Connecticut HCAN supports the “Ensuring Value for Premiums” amendment to health care reform legislation pending in the U.S. Senate. The legislation, introduced Dec. 4 by U.S. Sen. Al Franken, D-Minn., requires private insurance companies to spend 90 percent of their revenue from premiums on health care-related costs. The remaining 10 percent of the premium would be used to build in overhead, profits and other non-medical payout charges.

Private health insurance companies spend, on average, 81 percent of their premium revenues on health care-related costs. In Connecticut, one company, Wellpoint, spends 83.6 percent of premium dollars on care.

By comparison, Medicare spends almost 98 percent of its premium revenues on health care-related costs.

Franken’s amendment would require private insurance companies to provide a refund to their customers in the event that they spend more than 10 percent of their premium revenue on non-health care-related costs such as CEO compensation, administration, lobbying, and marketing and advertising. Supporters of the amendment say small business owners and consumers should see a decrease in their premium costs as well as an increase in the amount of coverage provided as insurance companies seek to avoid paying a refund.

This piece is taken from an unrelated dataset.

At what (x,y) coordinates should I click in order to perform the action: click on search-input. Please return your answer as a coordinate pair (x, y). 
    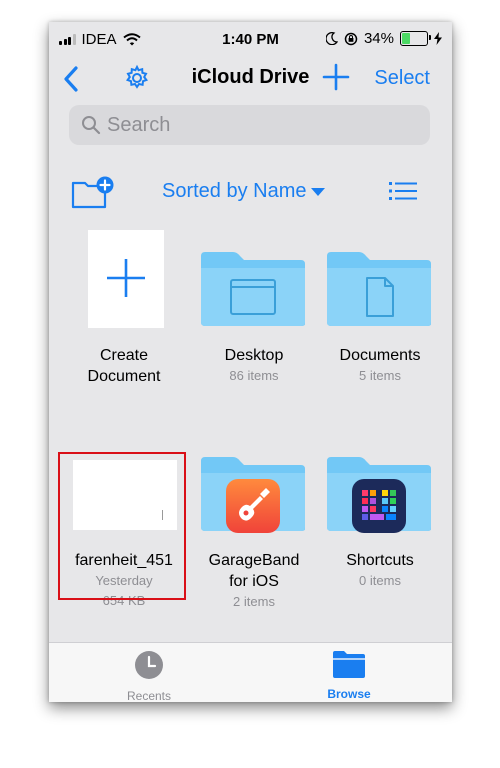
    Looking at the image, I should click on (257, 125).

“The bill would set administrative costs at a more reasonable level than the current average loss rate and would better ensure consumers receive quality care,” said Phil Sherwood, deputy director of the Connecticut Citizen Action Group. “If more premium dollars were directed toward medical care, the quality of that care would increase.”

Sherwood noted that the current system allows insurance companies “to charge outrageous fees and allows for enormous profits for the insurance carriers. CEOs of insurance companies and top executives take in millions of dollars annually in salary, while raising rates every year when the money could be better spent on providing actual health care.”

Critics of the amendment, however, stress that there is less incentive for cost containment under government plans rather than private insurers. If private companies are forced to spend 90 percent of their revenue on health insurance, they would either have to cut costs or raise their premiums. The American Medical Association points out that private companies are already saddled with administrative costs not imposed on public programs. Much of these costs can be traced to complying with state and federal regulations.